The occasional ignorant comment was hurled my way but I always felt everyone understood what type 1 was all about.

I learnt that this wasn’t true several times in my teenage years. But I always tried to stay positive, saying to myself “when I’m smiling my diabetes doesn’t exist”.

My dad always told me to be proud of who I was, to stand tall no matter what, never to be ashamed or embarrassed by my type 1 and to never waste my time entertaining minds with no room for growth.

Then a chance came to play professional football in Turkey.  It was at this point that having a CGM would have made all the difference.

On my first match day I was nervous and excited. I wasn’t on top of my type 1 as the fact I was now playing pro football was the main concern.

I took my morning injection and stupidly didn’t eat anything to cover the dosage I had given myself.  A few hours later I was in a state of disarray, and then fell unconscious.

The chairman and club officials saw my behaviour as disrespectful to the club and saw my type 1 as a disability that meant I had no right to play football on a professional level.  I believe my contract was terminated because of the hypo I had that day.

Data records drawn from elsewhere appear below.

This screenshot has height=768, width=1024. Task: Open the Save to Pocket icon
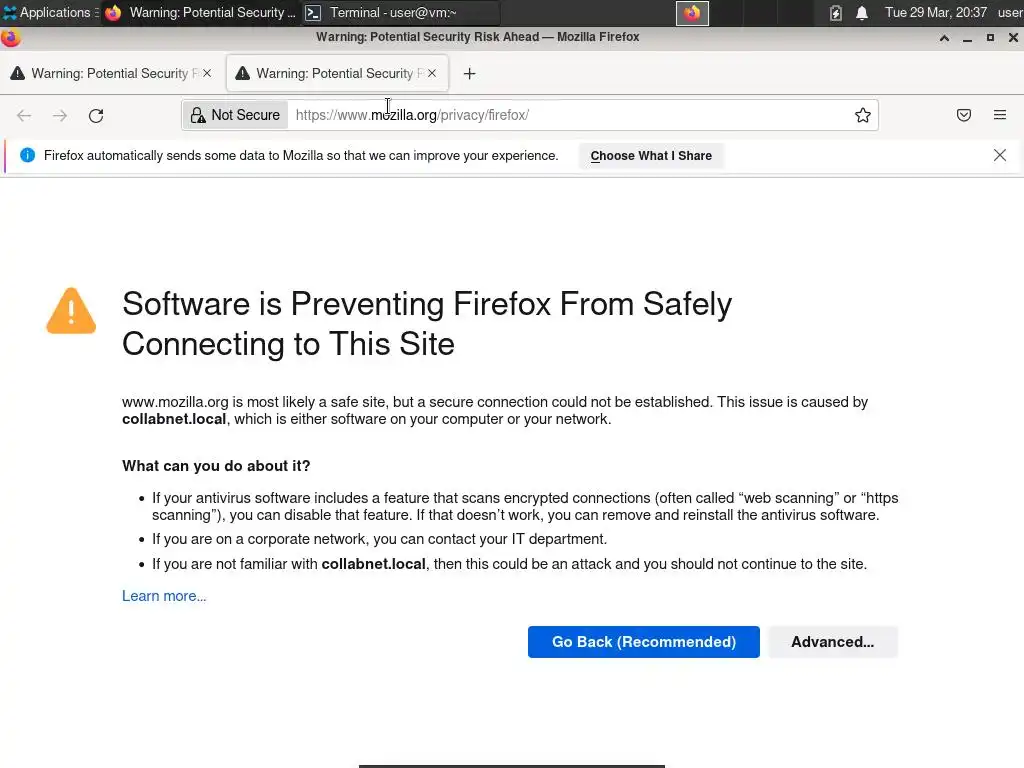964,116
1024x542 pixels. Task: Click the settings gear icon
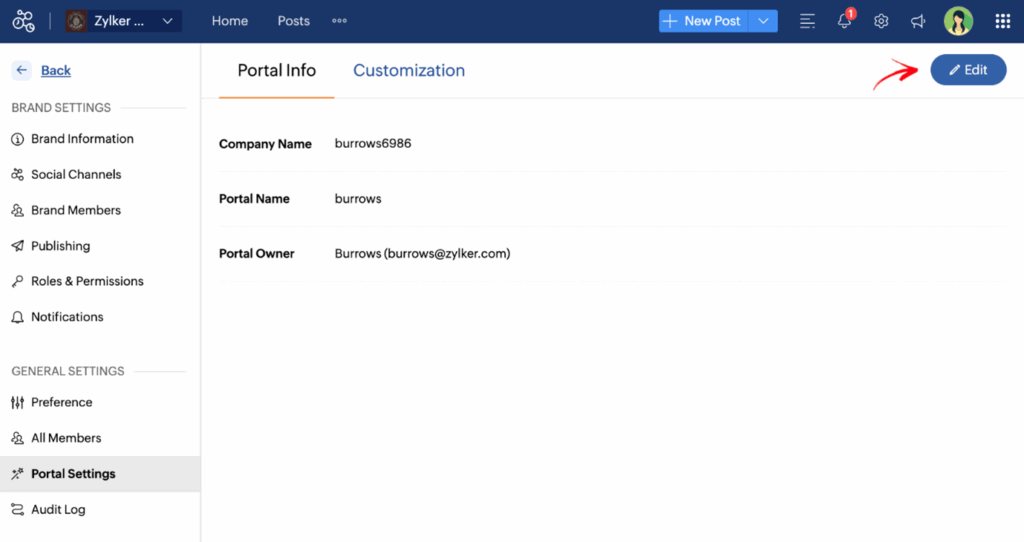pos(881,21)
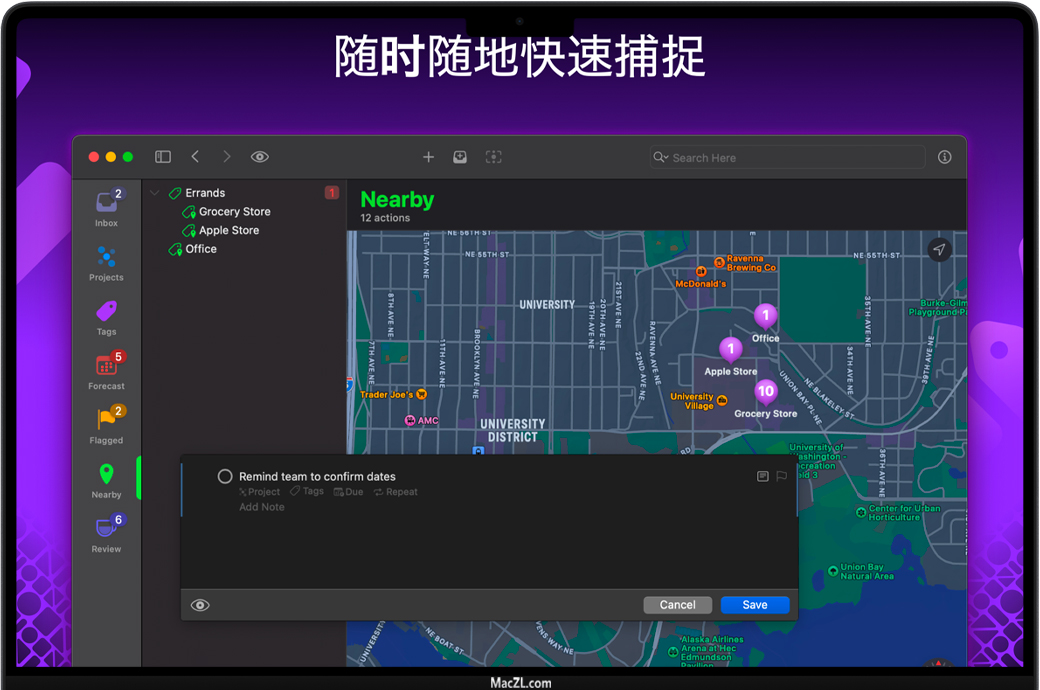1040x690 pixels.
Task: Mark 'Remind team to confirm dates' complete
Action: 225,477
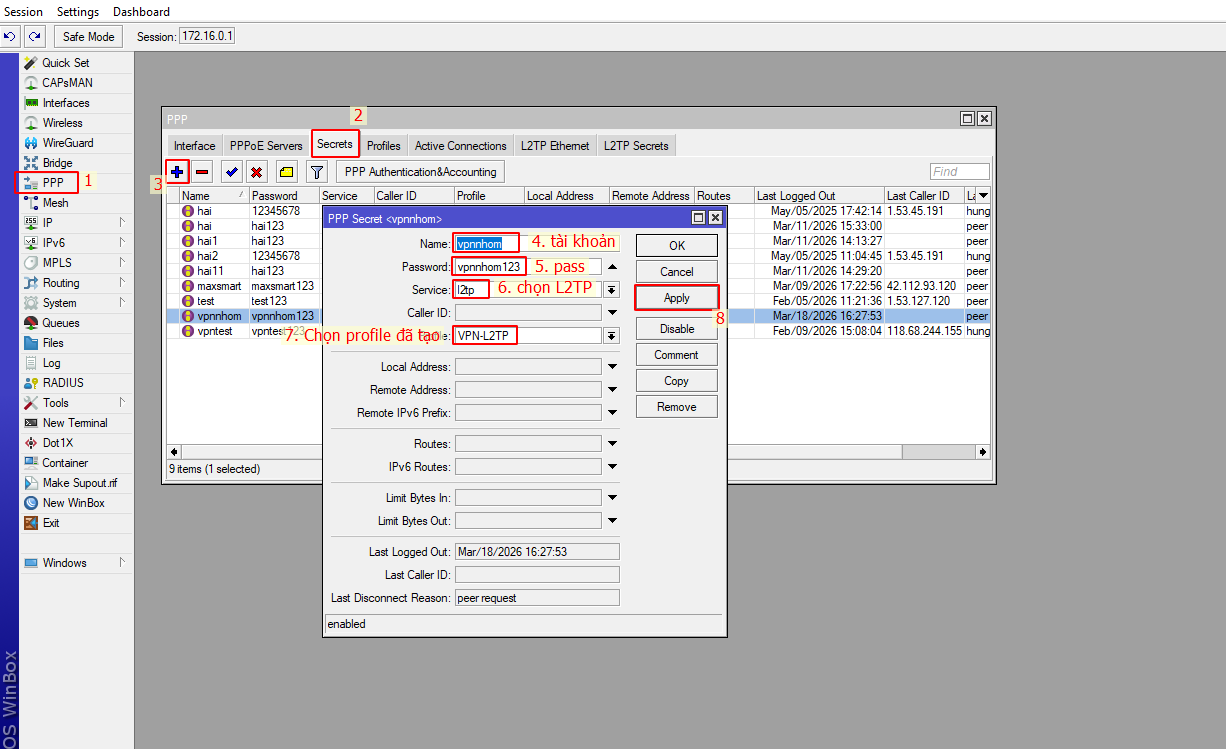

To this day I think about how, with Dexcom or Libre, the hypo wouldn’t have happened.  I would have been warned.

Fortunately the tech treatments that now exist have improved the lives of those with type 1. This is so important as it eases stress and helps you deal with the thunderstorm that type 1 can bring you at times.

Education is vital and raising awareness is something I always take so much passion in doing.

I tell people to always have faith that good things will come your way, don’t be ashamed of asking for help and advice on finding tech that is going to help you. And remember, the type 1 community will always have your back.”

Jonsel is currently performing his one-man show about life with type 1 diabetes called: Keep Calm, I am only Diabetic.